Aug. 16, 2002

Coleman: Bipartisanship needed on issues

Says Wellstone too partisan to compromise

By RON LARSEN

Journal Staff Writer

NEW ULM -- Republican senatorial candidate Norm Coleman called for a bipartisan approach in Congress in passing a Medicare prescription drugs benefit package during a campaign stop here Thursday.

Coleman toured the Windings, Inc., plant on North Valley Street, met with the news media and stopped at businesses up and down Broadway during a three-hour visit. A Minnesota DFL "observer" tagged along as Coleman made his stops.

"Part of the problem we have now is we've got Sen. Wellstone who is the most partisan member of the United States Senate on one side, and folks find themselves incapable of compromising," Coleman said. "I challenge my own party to find more common ground on this issue because seniors are simply demanding it."

Coleman said the issue "has to be solved in a bipartisan way, somewhere between the $600 million Democrat plan and the $370 million Republican plan.

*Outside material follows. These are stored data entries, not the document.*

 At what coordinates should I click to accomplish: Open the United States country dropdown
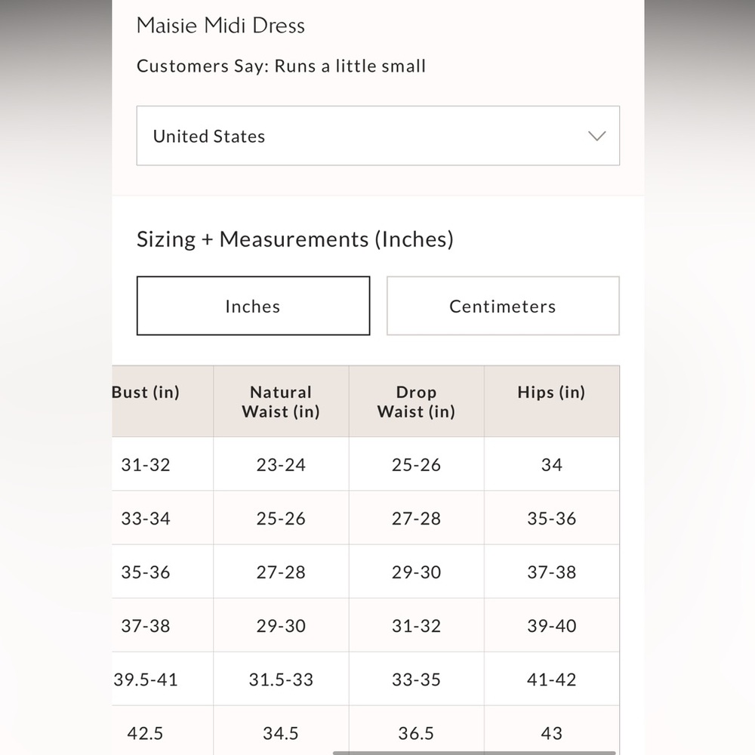378,136

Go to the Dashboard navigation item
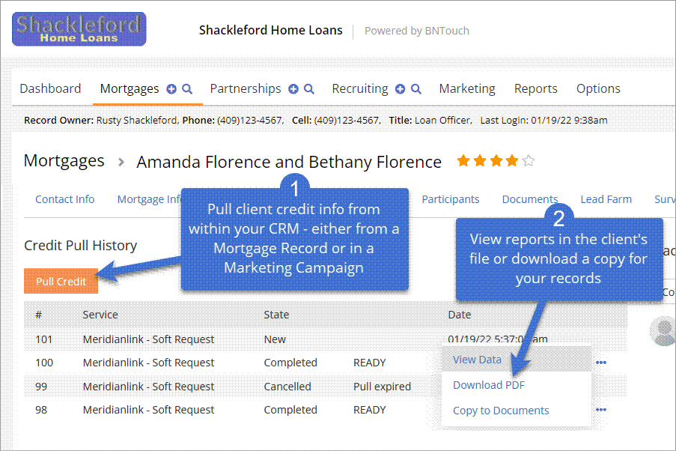(x=50, y=88)
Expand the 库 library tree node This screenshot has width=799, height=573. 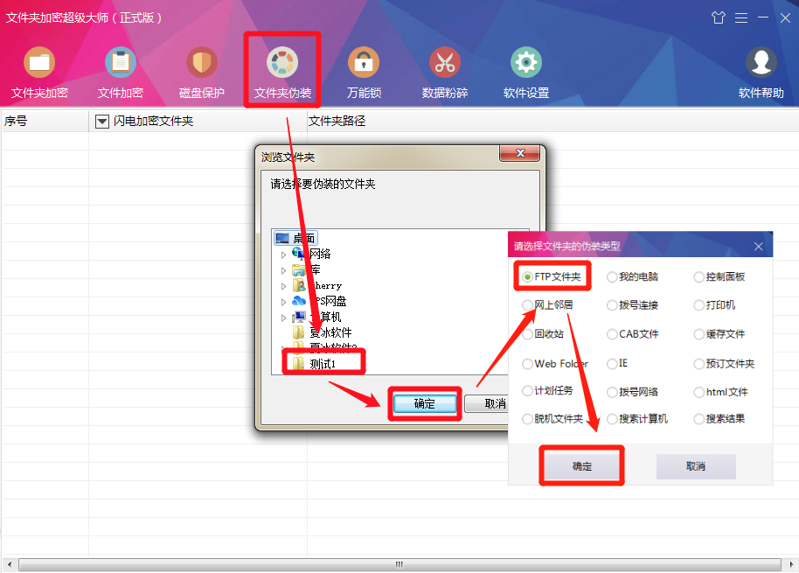coord(284,270)
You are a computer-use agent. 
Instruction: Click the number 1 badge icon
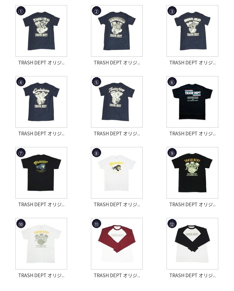tap(21, 11)
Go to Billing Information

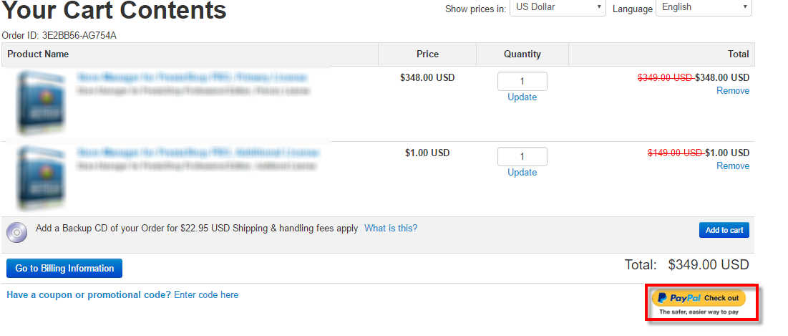pos(64,268)
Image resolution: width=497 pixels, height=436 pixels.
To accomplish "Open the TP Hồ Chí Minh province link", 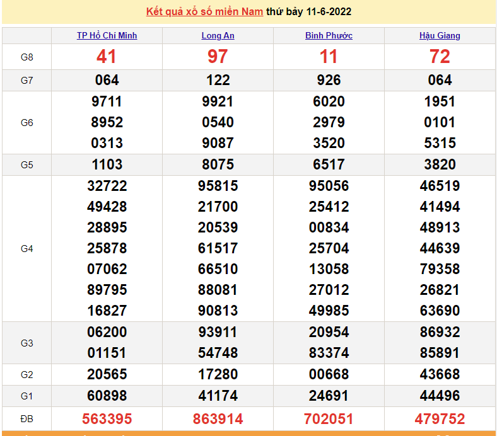I will click(107, 35).
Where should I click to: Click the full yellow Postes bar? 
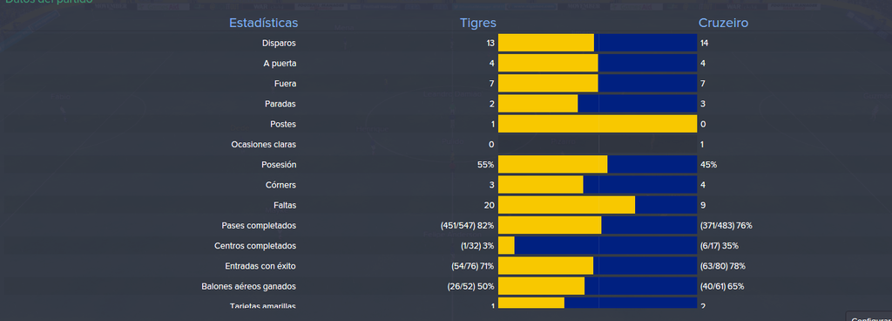598,124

We're not going to do a $600 million [package] because you add up the cost of that over 10 years, it is astronomical, but we need to deliver a package prescription drug Medicare plan for seniors on Medicare."

The candidate said the gridlock over prescription drugs benefit raises a larger issue.

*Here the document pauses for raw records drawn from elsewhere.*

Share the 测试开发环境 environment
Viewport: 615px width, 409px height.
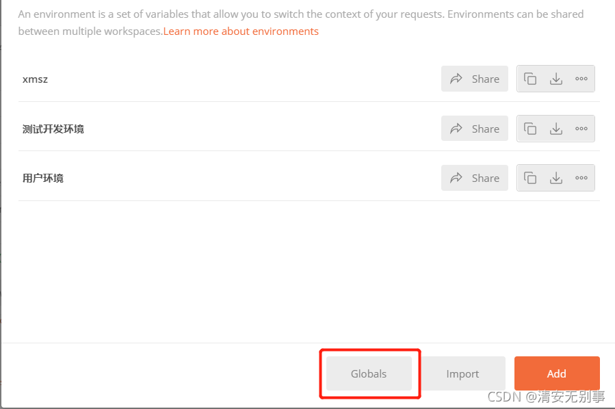[x=475, y=129]
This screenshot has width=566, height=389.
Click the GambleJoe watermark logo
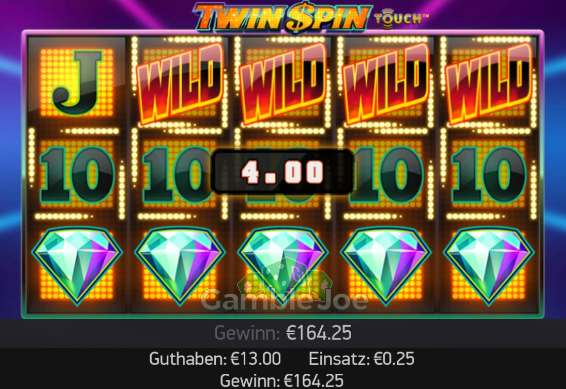284,286
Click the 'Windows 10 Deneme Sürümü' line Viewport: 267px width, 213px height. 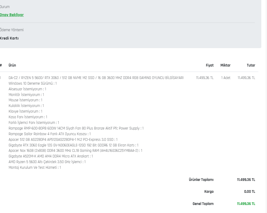click(x=32, y=83)
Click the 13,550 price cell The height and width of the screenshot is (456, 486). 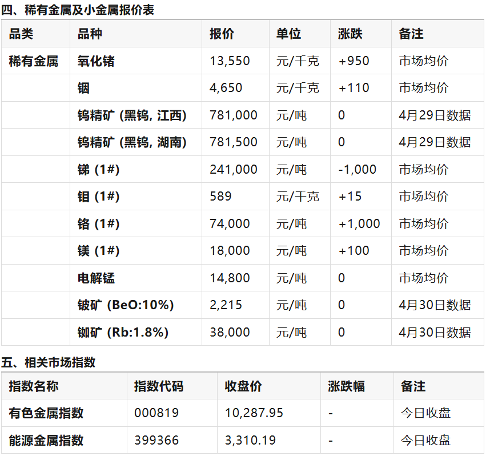(230, 61)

"What's essential health care? We live in the greatest economy in the world, even though it's struggling a bit today," Coleman said, "but we should have the capacity to make sure that everybody has access to health care."

The problem is, he said, "that even if you could get businesses to join together and create the plans they want, they are required to cover all the mandates under state law in MInnesota. So I think we've got to step back and decide what's essential health care and then figure out a way to make sure we can afford it."

Coleman, who once was Minnesota's chief prosecutor when he worked in the Attorney General's office, said Medicare fraud is another factor to consider in finding money for prescription drugs benefit packages and access to health care.

"Where we're making this huge outlay of public dollars, you've got to be sure it's being done in ways that money isn't being wasted, and money isn't being ripped off. That's an area where the tools may be there [to prevent it]."

Coleman said the new law against corporate fraud may not go far enough.

"With the drug dealers, we take their money away from them, we take their fancy wheels away from them. That's what we should be doing with corporate fraud, too."

Coleman said he's still optimistic about the future of the family farmer in Minnesota.

"It's starting to rebound; we're starting to get more farmers again, and I will fight for them whether it's 400 acres or 4,000 acres," Coleman said.

Reports that he said the family farm is dead during his 1998 gubernatorial campaign are not true, Coleman said.

"What I said was that the family farmer of the '50s just wouldn't be able to compete in today's market."

The family farm of today doesn't fit the 1950 model -- it comes in many different forms, said Coleman. He is committed, he said, to helping today's family farmer, whatever the size of the operation, be successful.